12/09/13

Uma política para as artes? (6)

[continuação da série sobre artes e cultura; ver artigos (1), (2), (3), (4), (5)]

Outra forma de colocar a questão: o risco


Poucas pessoas terão noção do tempo e das experiências fracassadas que uma pequena descoberta terá custado a um investigador científico. O que fica para a história é esse breve momento de sucesso, frequentemente ao cabo duma resma de experiências fracassadas. Mais ainda: muitas descobertas foram originadas por erros cometidos no processo de investigação.

A situação do artista de vanguarda é em tudo semelhante – uma descoberta importante no campo das artes pode custar uma vida inteira de trabalhos; e, por outro lado, um erro na utilização técnica dos pincéis, ou duma câmara, ou dum piano pode dar origem a descobertas inesperadas. No limite, porém, temos de admitir que o artista ou o cientista passem a vida inteira a trabalhar e morram sem chegar a nenhum sucesso digno de nota.

O que há de comum entre ambos é o experimentalismo, a assunção do risco e uma enorme quantidade de trabalho. Assumir o risco, contudo é a única forma de sair do grau zero civilizacional.

O risco e o experimentalismo são uma qualidade distintiva da arte de vanguarda, e isso mesmo a distingue da arte mainstream.

É costume dizer-se que o que caracteriza o investidor (capitalista) é a disponibilidade para assumir riscos. Nada mais contrário à realidade (mais uma vez: não tomemos as excepções por regra). Conheci pessoalmente um candidato a empresário que nos anos 50 teve uma série de ideias inovadoras em Portugal: fez um aviário com pintos, e depois uma «plantação» de caracóis, e assim por diante, sempre com o mesmo resultado: falência – a iniciativa era demasiado inovadora, demasiado precoce na história da evolução social portuguesa. Mas, apesar do entusiasmo que este exemplo possa suscitar, é fácil constatar que 99,99% dos investidores apostam onde de facto não há risco. Aquilo a que eles chamam risco é outra coisa, da qual ninguém está a salvo: um azar. Um azar é uma ocorrência imprevista onde tudo fazia prever o sucesso. Um risco, ao invés, é uma iniciativa que avança de peito aberto para o fracasso, a não ser que tudo corra inesperadamente bem.

O risco e o experimentalismo são parte essencial da arte de vanguarda. Ou, dito doutra forma: o risco e o experimentalismo de hoje podem ser a fórmula de sucesso de amanhã.

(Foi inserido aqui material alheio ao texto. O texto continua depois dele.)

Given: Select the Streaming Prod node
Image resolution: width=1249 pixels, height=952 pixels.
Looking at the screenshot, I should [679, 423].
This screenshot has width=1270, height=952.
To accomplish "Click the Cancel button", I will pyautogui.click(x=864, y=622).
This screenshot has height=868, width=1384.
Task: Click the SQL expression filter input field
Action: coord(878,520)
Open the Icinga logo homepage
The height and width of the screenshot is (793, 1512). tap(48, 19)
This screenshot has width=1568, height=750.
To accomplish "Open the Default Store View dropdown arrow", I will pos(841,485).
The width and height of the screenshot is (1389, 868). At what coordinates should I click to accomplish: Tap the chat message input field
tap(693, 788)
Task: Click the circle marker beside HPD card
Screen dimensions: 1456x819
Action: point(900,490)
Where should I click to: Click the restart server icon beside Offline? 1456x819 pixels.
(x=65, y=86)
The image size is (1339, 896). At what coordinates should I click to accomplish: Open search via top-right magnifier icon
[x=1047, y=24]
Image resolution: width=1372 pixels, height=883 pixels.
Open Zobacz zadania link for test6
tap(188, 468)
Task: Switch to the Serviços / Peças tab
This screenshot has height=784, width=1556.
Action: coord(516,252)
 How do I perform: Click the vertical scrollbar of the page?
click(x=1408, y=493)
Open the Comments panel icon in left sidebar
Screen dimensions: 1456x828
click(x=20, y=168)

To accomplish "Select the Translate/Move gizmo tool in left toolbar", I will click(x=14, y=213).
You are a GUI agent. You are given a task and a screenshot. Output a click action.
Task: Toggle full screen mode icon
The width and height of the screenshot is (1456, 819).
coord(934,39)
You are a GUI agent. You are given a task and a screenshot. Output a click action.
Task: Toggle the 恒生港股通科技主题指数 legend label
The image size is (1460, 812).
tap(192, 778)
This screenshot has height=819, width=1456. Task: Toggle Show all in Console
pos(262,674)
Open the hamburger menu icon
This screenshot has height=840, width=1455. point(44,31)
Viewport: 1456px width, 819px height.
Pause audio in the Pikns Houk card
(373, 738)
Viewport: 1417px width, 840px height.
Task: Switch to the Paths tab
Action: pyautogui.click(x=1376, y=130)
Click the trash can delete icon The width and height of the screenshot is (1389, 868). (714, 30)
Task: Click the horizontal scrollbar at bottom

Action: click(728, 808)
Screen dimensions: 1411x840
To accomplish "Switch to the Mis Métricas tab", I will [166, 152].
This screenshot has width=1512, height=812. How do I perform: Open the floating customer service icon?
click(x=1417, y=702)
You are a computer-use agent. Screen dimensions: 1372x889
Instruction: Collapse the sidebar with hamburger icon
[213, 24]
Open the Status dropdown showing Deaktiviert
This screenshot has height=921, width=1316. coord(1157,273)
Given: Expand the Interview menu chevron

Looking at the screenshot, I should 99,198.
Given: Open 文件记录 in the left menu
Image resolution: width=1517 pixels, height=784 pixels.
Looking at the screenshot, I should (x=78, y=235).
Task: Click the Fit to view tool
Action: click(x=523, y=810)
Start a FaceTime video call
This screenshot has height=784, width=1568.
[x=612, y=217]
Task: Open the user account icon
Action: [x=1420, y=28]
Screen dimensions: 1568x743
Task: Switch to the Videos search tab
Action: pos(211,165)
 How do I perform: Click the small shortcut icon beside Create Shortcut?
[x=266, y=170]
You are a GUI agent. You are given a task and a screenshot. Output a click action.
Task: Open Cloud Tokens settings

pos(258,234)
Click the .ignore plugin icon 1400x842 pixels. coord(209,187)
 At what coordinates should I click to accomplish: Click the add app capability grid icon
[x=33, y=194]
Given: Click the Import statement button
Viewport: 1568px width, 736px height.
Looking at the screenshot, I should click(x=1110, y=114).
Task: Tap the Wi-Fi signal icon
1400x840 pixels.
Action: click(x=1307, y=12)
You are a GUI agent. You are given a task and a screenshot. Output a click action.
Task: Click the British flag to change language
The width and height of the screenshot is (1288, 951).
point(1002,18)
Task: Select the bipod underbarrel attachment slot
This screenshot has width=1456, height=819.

Podemos atacar a arte de vanguarda, retirar-lhe as condições de apoio, acossá-la como um animal e impedir a sua expressão – mas nesse caso temos de estar preparados para nunca evoluir para além da pintura rupestre.

Se, pelo contrário, quisermos dar-lhe uma oportunidade, temos de estar preparados para uma coisa pouco acessível aos cobardes: assumirmos também nós um risco, ao apoiarmos a aplicação de recursos públicos no apoio a quem produz a arte de vanguarda – mesmo sabendo que é muito difícil defini-la e identificá-la; mesmo sabendo que talvez estejamos a sustentar alguém que, apesar de trabalhar afanosamente toda a vida, pode jamais conseguir produzir um trabalho de valor assinalável. O problema é que, se não aceitarmos o risco... enfim, já ouviram dizer que «quem não arrisca não petisca»?

Quanto maior for a acumulação de riscos (e portanto de apoios e financiamentos) tanto melhores serão as hipóteses de obtermos bons sucessos. Isto deve-se não só à lei da probabilidade, mas também, ou sobretudo, ao fenómeno do limiar de massa crítica.